Figure 5a shows the variation of maximum bubble radius and the dominant backscatter frequency as a function of acoustic driving frequency. For both the vessel diameters, the dominant backscatter frequency response is highly non-linear. For D = 200 μm, some of the dominating frequencies are close to the driving frequency whereas some are much lower than the driving frequency. For D = 100 μm, all the dominant backscatter frequency are close to the driving frequency. This suggests that for imaging (harmonic imaging) smaller size vessel higher frequency filtering resolution is required as opposed to larger diameter vessels. The maximum bubble radius response, with respect to the driving frequency, is also highly non-linear (Fig. 5a). For a minor variation in the driving frequency, a drastic response in maximum bubble radius for both the vessel diameters is observed. This behavior as predicted by the present model potentially explains the scattering in the maximum bubble radius data as observed in experiments.^{10, 11, 15} In experiments, it is difficult to control minor fluctuations in the input parameters, therefore, a non-linear response would show up in the form of scattered data in the experiments.^{10, 11, 15} Further, for both the vessels, the maximum bubble radius shows large amplitude response at low frequencies indicating that the driving frequency is approaching bubble natural frequency (approaching resonant condition).

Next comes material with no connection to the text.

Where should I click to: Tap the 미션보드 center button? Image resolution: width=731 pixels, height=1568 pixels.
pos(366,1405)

For contrast agents, it is well known²⁴ that the acoustic response can either be linear, nonlinear, or bubble fragmentation depending on the acoustic intensity. Figure 5b shows the variation of maximum bubble radius and the backscatter sub-harmonic frequency as a function of PNP. It is noteworthy that the model predictions are similar to those of experimental observations. For low acoustic PNP, the maximum bubble size behaves linearly. As the PNP is further increased, nonlinearity is manifested, and eventually a limit is achieved when bubble fragmentation occurs. For small diameter vessel (D = 100 μm), the linear response phase is several fold as compared to larger vessels (D = 200 μm). This is attributed to larger friction losses in the smaller vessel as compared to the larger diameter vessels. Besides, the backscatter frequencies are almost constant in linear phase, whereas the other dominant frequency starts appearing when the fragmentation point is achieved (Fig. 5b).

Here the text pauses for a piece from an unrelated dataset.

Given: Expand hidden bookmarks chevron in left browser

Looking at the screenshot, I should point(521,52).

The effect of number of acoustic cycles (N) on the bubble dynamics and backscatter is not very significant as opposed to the driving frequency and PNP of the acoustic wave. Figure 5c shows the variation of maximum bubble radius and the dominant backscatter frequency as a function of acoustic cycles. The maximum bubble radius achieves an asymptotic value within a small number of acoustic cycles. For both vessel diameters, the dominating backscatter frequency is much lower than driving frequency when a smaller number of acoustic cycles is used. As the number of acoustic cycles is increased, the dominant backscatter frequencies shift towards the driving frequency. This behavior suggests that smaller number of cycles should be used for diagnostic purposes as the backscatter signature is more distinct and can be easily detected in harmonic imaging technique.

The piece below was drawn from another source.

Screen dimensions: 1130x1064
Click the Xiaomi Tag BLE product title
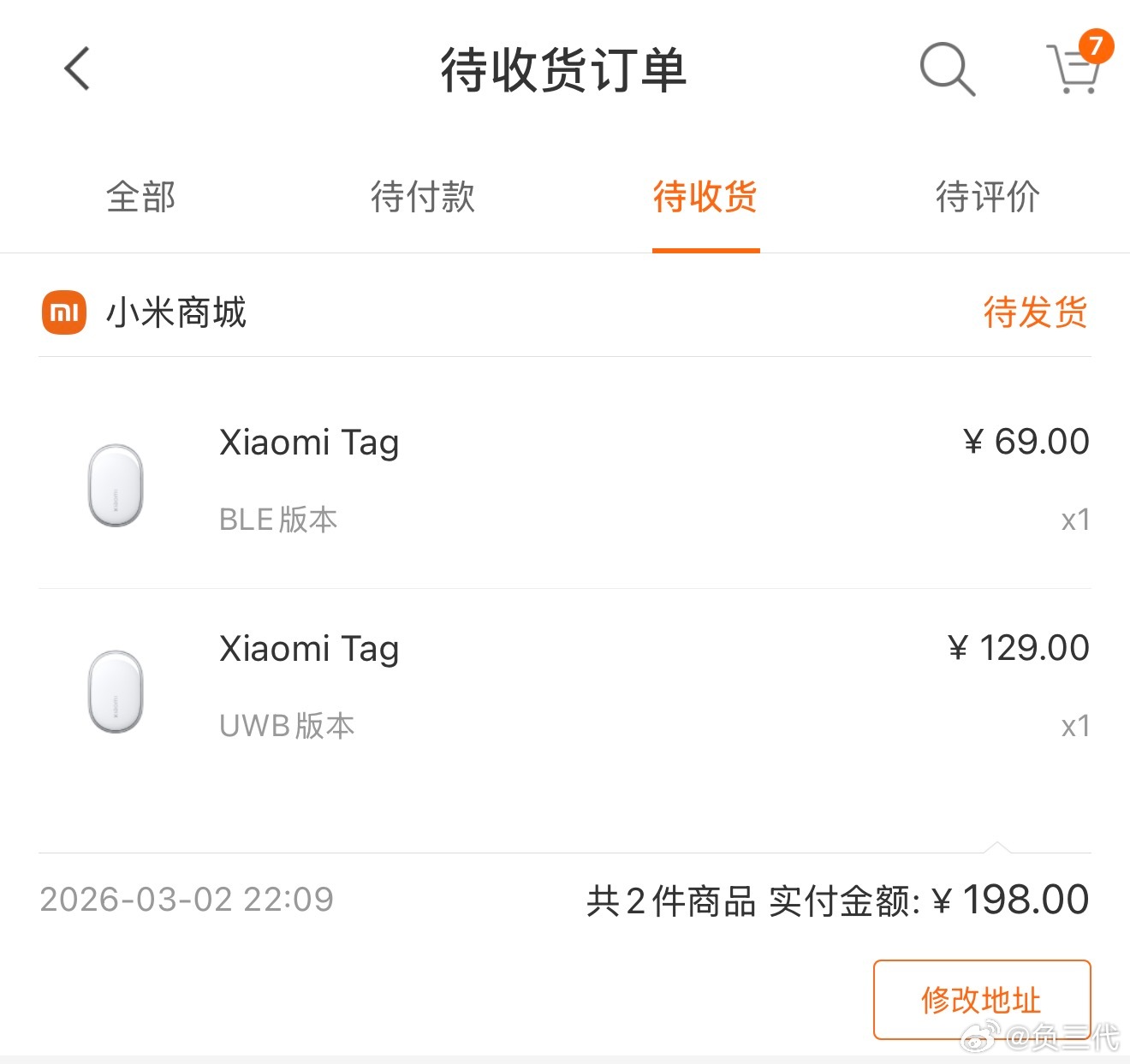(309, 442)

To conclude, we have proposed a model for bubble oscillation dynamics inside a rigid vessel subject to sonication. Results obtained by this model compare well with experimental data. Model performs quite well until tube walls are very close to the initial bubble radius. Further development of the proposed model is required at smaller tube diameter via incorporating proper flow dynamics that is induced when bubble is sonicated in a very narrow tube. In addition, the bubble is assumed spherical and free, without having any shell encapsulation. Also, the proposed model only applies for rigid vessel and does not take into account the vessel elasticity. Future work along these lines are required to further develop this model to overcome these limitations.